*** RECORDED INFORMATION Section Begins ***
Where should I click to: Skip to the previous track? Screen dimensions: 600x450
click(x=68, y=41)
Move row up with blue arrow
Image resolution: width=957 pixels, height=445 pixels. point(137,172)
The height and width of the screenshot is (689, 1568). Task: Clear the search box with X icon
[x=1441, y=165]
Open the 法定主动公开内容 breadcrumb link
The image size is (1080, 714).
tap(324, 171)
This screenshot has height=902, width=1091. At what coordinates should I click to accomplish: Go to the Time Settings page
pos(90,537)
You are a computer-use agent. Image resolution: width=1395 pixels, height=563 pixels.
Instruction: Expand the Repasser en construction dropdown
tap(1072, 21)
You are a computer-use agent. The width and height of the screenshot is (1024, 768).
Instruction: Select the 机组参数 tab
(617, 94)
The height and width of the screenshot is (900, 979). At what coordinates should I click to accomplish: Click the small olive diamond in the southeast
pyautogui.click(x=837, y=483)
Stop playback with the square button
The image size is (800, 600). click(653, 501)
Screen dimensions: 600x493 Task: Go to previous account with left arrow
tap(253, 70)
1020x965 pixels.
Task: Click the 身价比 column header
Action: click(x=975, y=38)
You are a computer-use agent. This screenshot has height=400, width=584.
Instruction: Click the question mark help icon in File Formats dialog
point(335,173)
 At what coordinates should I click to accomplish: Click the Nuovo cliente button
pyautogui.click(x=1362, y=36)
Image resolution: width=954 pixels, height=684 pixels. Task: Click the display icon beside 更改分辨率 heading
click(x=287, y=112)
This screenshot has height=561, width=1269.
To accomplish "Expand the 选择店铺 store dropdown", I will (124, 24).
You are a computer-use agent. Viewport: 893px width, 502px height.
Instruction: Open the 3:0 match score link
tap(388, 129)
*** RECORDED INFORMATION Section Ends ***
REQUIREMENT
Set down the records again in full. Match them exactly.

ANSWER SECTION
Where should I click to: Skip to the previous track? Screen dimensions: 600x450
click(x=68, y=41)
Move row up with blue arrow
Image resolution: width=957 pixels, height=445 pixels. point(137,172)
The height and width of the screenshot is (689, 1568). Task: Clear the search box with X icon
[x=1441, y=165]
Open the 法定主动公开内容 breadcrumb link
The image size is (1080, 714).
tap(324, 171)
This screenshot has height=902, width=1091. At what coordinates should I click to accomplish: Go to the Time Settings page
pos(90,537)
You are a computer-use agent. Image resolution: width=1395 pixels, height=563 pixels.
Instruction: Expand the Repasser en construction dropdown
tap(1072, 21)
You are a computer-use agent. The width and height of the screenshot is (1024, 768).
Instruction: Select the 机组参数 tab
(617, 94)
The height and width of the screenshot is (900, 979). At what coordinates should I click to accomplish: Click the small olive diamond in the southeast
pyautogui.click(x=837, y=483)
Stop playback with the square button
The image size is (800, 600). click(653, 501)
Screen dimensions: 600x493 Task: Go to previous account with left arrow
tap(253, 70)
1020x965 pixels.
Task: Click the 身价比 column header
Action: click(x=975, y=38)
You are a computer-use agent. This screenshot has height=400, width=584.
Instruction: Click the question mark help icon in File Formats dialog
point(335,173)
 At what coordinates should I click to accomplish: Click the Nuovo cliente button
pyautogui.click(x=1362, y=36)
Image resolution: width=954 pixels, height=684 pixels. Task: Click the display icon beside 更改分辨率 heading
click(x=287, y=112)
This screenshot has height=561, width=1269.
To accomplish "Expand the 选择店铺 store dropdown", I will (124, 24).
You are a computer-use agent. Viewport: 893px width, 502px height.
Instruction: Open the 3:0 match score link
tap(388, 129)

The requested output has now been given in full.